In 1888, when Queen Victoria ruled India, the company that would become Unilever (UNA) decided the country was the future. More than a century on, it’s staking $5.4 billion that it still is.
The Anglo-Dutch maker of Dove shampoo and Lipton tea, successor to one of the first multinationals in India, plans to spend as much as 292 billion rupees ($5.4 billion) to increase its control over Indian unit Hindustan Unilever Ltd. (HUVR)

The early entry gave Unilever, based in London and Rotterdam, a lead on rivals such as Procter & Gamble Co. (PG) in the world’s second-most populous country. The latest investment would help it gain greater influence over a business that boosted earnings by 37 percent last year selling brands tailored to Indians, such as Fair & Lovely skin lightening cream and shampoo sachets at about 3 rupees (6 cents) apiece.
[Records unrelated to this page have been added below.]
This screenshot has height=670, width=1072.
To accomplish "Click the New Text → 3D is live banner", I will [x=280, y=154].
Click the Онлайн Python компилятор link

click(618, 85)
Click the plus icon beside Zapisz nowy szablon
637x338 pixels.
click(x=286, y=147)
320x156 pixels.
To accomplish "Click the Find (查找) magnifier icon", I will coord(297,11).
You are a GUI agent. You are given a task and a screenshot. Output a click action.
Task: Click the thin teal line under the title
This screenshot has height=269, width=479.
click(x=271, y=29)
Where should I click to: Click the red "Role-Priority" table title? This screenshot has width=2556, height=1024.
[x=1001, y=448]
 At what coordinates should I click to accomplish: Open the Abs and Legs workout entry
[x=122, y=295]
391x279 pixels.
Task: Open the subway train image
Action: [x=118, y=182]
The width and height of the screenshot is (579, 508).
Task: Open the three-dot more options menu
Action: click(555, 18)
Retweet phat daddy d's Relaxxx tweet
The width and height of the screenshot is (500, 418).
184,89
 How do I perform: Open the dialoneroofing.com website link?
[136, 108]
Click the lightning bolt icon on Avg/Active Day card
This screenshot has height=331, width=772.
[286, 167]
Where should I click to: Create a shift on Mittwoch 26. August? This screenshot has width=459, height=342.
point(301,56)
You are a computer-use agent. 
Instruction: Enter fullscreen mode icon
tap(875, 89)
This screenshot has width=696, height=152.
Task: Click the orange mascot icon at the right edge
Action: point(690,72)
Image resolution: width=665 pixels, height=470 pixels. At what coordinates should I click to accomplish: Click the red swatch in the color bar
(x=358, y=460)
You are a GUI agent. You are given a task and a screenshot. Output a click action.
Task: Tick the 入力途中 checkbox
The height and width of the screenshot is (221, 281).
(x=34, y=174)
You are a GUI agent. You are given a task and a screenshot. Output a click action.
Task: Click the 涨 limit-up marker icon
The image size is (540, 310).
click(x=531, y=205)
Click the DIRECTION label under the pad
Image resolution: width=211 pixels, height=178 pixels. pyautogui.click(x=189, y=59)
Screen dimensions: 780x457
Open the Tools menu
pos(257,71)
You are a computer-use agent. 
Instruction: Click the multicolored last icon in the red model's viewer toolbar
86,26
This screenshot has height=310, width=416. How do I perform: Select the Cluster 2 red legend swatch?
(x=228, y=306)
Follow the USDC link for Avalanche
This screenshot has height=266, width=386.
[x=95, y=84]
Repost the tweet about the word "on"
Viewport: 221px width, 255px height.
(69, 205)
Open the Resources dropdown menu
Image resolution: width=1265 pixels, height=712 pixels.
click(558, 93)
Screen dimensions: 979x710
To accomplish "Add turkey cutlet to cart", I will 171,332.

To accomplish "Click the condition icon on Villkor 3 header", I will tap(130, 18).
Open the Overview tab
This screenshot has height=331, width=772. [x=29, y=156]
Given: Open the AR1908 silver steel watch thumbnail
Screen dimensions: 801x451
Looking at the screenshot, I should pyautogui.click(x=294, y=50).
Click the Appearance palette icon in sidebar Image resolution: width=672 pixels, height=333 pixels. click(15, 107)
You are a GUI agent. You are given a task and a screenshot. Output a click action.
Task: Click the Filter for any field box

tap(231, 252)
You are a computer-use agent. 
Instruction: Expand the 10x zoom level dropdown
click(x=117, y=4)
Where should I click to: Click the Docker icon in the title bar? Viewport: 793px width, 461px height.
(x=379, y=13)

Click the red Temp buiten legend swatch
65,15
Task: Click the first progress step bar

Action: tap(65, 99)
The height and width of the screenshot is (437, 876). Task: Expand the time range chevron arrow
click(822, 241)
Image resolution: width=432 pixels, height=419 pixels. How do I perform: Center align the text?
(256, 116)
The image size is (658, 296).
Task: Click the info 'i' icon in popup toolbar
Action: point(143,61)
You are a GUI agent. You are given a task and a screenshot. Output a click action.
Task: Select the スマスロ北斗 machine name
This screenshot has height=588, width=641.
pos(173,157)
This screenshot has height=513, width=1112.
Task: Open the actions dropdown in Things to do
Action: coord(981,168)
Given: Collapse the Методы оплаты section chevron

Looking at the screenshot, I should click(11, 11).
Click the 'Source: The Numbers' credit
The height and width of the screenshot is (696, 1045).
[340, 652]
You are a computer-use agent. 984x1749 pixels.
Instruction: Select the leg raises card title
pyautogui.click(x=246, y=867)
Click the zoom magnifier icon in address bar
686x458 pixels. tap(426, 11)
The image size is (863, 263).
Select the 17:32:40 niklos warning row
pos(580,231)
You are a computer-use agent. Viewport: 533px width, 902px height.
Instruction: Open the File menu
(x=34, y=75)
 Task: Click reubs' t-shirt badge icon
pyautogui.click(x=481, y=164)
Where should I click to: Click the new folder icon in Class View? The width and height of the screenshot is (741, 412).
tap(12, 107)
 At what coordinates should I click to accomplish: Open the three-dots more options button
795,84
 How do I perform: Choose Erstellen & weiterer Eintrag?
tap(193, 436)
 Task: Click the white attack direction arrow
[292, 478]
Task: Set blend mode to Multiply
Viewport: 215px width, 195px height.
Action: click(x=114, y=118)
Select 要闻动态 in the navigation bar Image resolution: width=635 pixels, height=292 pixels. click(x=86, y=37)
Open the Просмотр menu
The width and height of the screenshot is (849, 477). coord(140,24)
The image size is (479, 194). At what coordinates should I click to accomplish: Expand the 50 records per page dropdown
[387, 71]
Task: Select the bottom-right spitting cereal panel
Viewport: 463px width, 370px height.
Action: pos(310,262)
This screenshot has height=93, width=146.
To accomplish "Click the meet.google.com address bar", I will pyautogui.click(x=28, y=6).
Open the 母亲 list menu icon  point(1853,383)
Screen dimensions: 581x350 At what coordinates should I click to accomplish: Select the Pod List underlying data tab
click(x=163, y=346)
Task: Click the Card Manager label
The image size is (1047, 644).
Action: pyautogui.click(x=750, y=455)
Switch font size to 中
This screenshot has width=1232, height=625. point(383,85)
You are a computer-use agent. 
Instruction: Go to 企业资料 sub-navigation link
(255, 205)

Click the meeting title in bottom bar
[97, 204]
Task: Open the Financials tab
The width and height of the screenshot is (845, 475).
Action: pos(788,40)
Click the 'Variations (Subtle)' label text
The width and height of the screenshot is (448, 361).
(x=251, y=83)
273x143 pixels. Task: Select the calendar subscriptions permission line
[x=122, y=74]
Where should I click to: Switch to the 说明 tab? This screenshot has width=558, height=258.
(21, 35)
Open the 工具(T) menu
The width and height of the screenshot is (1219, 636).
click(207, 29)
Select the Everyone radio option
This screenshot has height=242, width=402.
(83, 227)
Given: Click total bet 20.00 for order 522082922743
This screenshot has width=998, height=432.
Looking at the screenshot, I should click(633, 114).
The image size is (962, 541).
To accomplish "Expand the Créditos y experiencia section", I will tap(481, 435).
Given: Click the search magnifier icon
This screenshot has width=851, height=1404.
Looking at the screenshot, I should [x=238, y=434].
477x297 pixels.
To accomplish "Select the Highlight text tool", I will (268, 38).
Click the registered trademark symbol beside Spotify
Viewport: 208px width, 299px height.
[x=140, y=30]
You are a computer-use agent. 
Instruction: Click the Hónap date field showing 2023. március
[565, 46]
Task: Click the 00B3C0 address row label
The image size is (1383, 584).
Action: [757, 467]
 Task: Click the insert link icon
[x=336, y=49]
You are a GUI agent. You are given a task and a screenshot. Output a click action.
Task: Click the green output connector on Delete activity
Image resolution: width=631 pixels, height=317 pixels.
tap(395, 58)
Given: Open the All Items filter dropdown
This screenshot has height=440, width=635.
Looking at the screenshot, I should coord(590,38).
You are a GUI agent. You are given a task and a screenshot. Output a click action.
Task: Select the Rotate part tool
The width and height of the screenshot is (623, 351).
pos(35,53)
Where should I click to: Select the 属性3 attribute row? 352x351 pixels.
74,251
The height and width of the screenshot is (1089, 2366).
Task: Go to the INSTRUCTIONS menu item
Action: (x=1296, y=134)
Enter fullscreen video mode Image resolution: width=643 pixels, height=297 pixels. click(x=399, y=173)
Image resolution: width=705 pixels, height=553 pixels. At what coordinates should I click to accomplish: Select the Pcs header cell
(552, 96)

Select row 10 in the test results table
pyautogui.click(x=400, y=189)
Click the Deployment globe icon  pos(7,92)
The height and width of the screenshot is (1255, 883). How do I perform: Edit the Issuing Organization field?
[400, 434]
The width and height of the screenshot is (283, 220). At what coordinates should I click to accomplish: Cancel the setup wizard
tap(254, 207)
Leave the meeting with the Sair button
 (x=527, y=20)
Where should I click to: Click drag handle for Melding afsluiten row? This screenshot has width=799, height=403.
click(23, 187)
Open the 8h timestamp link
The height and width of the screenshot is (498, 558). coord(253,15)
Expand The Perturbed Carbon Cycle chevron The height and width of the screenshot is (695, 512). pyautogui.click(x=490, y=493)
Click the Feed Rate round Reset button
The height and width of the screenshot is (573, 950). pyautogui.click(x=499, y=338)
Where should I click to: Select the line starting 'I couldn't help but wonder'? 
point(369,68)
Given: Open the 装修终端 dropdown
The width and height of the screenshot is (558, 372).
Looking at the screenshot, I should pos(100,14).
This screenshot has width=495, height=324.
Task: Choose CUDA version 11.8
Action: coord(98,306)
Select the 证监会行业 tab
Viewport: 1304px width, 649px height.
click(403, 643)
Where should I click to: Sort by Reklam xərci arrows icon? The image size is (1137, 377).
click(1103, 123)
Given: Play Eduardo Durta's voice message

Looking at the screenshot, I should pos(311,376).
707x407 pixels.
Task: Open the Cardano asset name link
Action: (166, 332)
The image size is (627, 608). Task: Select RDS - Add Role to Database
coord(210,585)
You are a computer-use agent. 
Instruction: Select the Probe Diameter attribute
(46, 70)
At stake is a $42 billion market for beauty and home-care products and packaged foods where competitors from P&G to Colgate-Palmolive (CL) Co. are making a bigger push to win shoppers. Hindustan Unilever has so far held its ground as India’s biggest consumer-products maker by catering to local tastes and building a distribution system of 6.3 million sales outlets, more than double P&G’s 2.5 million.

Unilever’s latest investment in India comes as economic growth is weakening and government bureaucracy slows the expansion of international companies from Wal-Mart Stores Inc. (WMT) to Ikea. India’s economy expanded 5 percent in the year through March, the national statistics agency estimates, versus an average of about 8 percent annually for the past decade.